In der dritten Zeitspanne tritt der Forschungsbereich Psychoanalyse und Musik aus dem amerikanischen Exil heraus und beginnt in Europa, und hier besonders im deutschsprachigen Raum, wieder Fuß zu fassen. Zentrale Fragestellung ist jetzt weniger die Auseinandersetzung um die Triebspannungen im Es oder die Bewältigungsstrategien des Ichs als vielmehr das interaktive Geschehen der präverbalen Zeit, wobei der Mutter-Kind-Dyade erhöhte Aufmerksamkeit zukommt. Musik wird in diesem Zusammenhang gesehen „als Ausdruck einer spezifischen affektiven Kommunikation“ (ebda.). Das überaus anregend zu lesende Buch gibt einen umfassenden Einblick in den Themenbereich Psychoanalyse und Musik. Darüber hinaus findet der interessierte Leser neben den Quellenverweisen der im Buch vertretenen Abhandlungen eine nahezu vollständige Bibliographie zum Themenbereich Psychoanalyse und Musik zur Vertiefung eigener Erkenntnisse.
Im Jahr 2001 fand das „1. Coesfelder Symposium Musik und Psyche“ statt, das sich dem „Unbewussten in der Musik“ widmete, gleichzeitig der Titel der zugehörigen Publikation. Im Mittelpunkt stand die Frage nach dem Seelischen in der Musik. Einen ersten Einblick in diese Richtung bietet vor dem Hintergrund der Theorien Winnicotts der Beitrag von Tenbrink. Einen besonderen Schwerpunkt legt dieser auf die Entwicklung der subjektiven und objektiven Objektbildung, der Bedeutung der Musik, des Zusammenspiels von Musikern und auch der Instrumentenwahl. Wer sich mit Winnicott beschäftigt hat, weiß, dass in diesem Zusammenhang auch ganz wesentlich Gedanken zur Kreativität und zum Spiel zum Tragen kommen. Oberhoff befasst sich am Beispiel des 1. Satzes von Rachmaninoffs Klavierkonzert Nr. 3 theoretisch und praktisch mit der Methodologie psychoanalytischer Musikanalyse. Aus der Erkenntnis des Fehlens sowohl einer tiefenpsychologischen Theorie der Rezeption oder Deutung von Musik als auch einer entwickelten Methodik zur Musikanalyse entwickelt Oberhoff hier erste Ansätze, diese Defizite aufzuarbeiten und im Weiteren praktisch anzuwenden.
Leikerts Beitrag beschäftigt sich mit der Musik in der Persönlichkeits- und der Abwehrorganisation eines frühgestörten Patienten. Ansatzpunkt für diese Falldarstellung ist die Bedeutung der Musik in der pränatalen Entwicklung, aus der heraus sich auch ihre postnatale kathartische Wirkung ableiten lässt.

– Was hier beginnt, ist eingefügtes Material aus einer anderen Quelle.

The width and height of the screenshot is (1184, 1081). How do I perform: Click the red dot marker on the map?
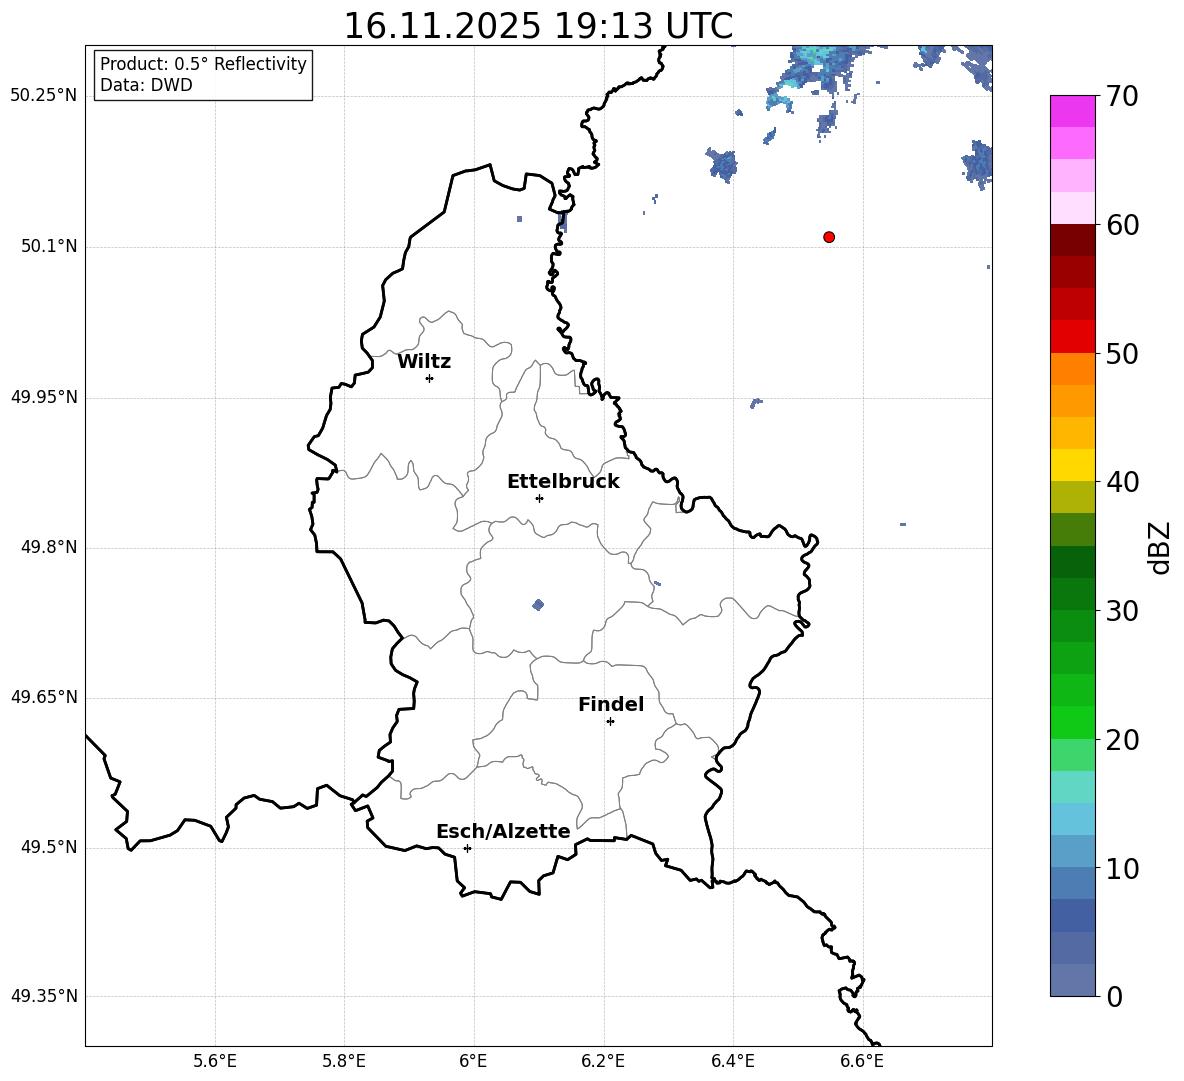pos(829,237)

Ziel des Beitrags von Tüpker „Wo ist die Musik, wenn wir sie nicht hören?“ ist es vorrangig, „Prozesse des Nachdenkens und des Austausches über Erfahrungen mit der Musik in Gang zu setzen“ und „Vorstellungen und Bilder zu entwickeln, was Musik – psychologisch betrachtet – ist“ (S. 75). Schwierigkeiten bei der Beantwortung der Frage, was Musik ist, nähert sie sich in verschiedenen Etappen ohne letztlich das Phänomen Musik gänzlich fassen zu können. Sie gestaltet einen Beziehungsraum, schafft „Übergänge und Verbindungen [...] zwischen Unbewusstem und Bewusstsein, Körperlichem und Seelischem“ (ebda.).

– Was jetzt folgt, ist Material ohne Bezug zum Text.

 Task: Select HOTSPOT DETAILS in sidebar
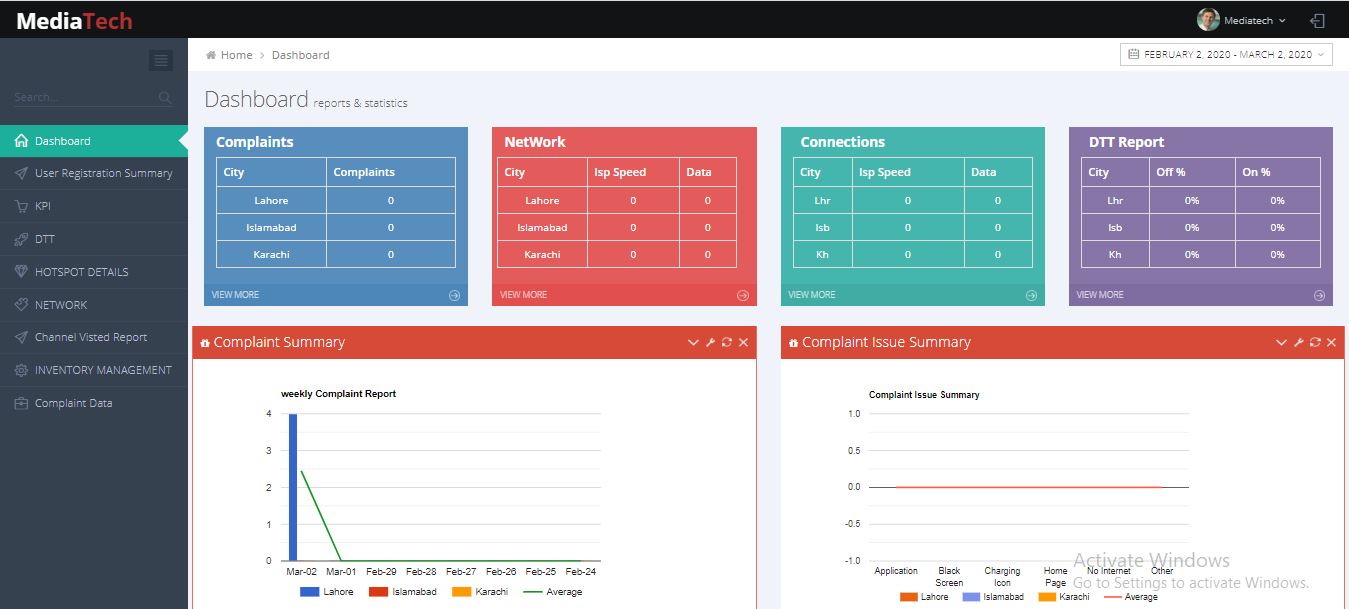[x=81, y=272]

In einem letzten Beitrag widmet sich Oberhoff der Frage, ob „Die doppelchörige Motette ,Da pacem, Domine’ von Heinrich Schütz eine politische oder eine psychologische Musik“ ist? Es handelt sich hier um Ergebnisse eines Gruppenassoziationsexperiments, an dem sich insgesamt 47 Personen beteiligten. Oberhoffs Verdienst besteht darin, dem Verhältnis von Psychoanalyse und Musik neue Aktualität verliehen zu haben. Er und seine Mitstreiter begnügen sich nicht damit, historisch bedeutsamen Wurzeln dieses Verhältnisses nachzuspüren und diese aufzuzeigen; vielmehr gelingt es ihnen, psychoanalytischem Denken in aktuellen Bezügen Bedeutung zu verleihen. Dem „3. Coesfelder Symposium Musik und Psyche“, das am 13. und 14. September stattfinden wird, kann man mit Spannung entgegen sehen.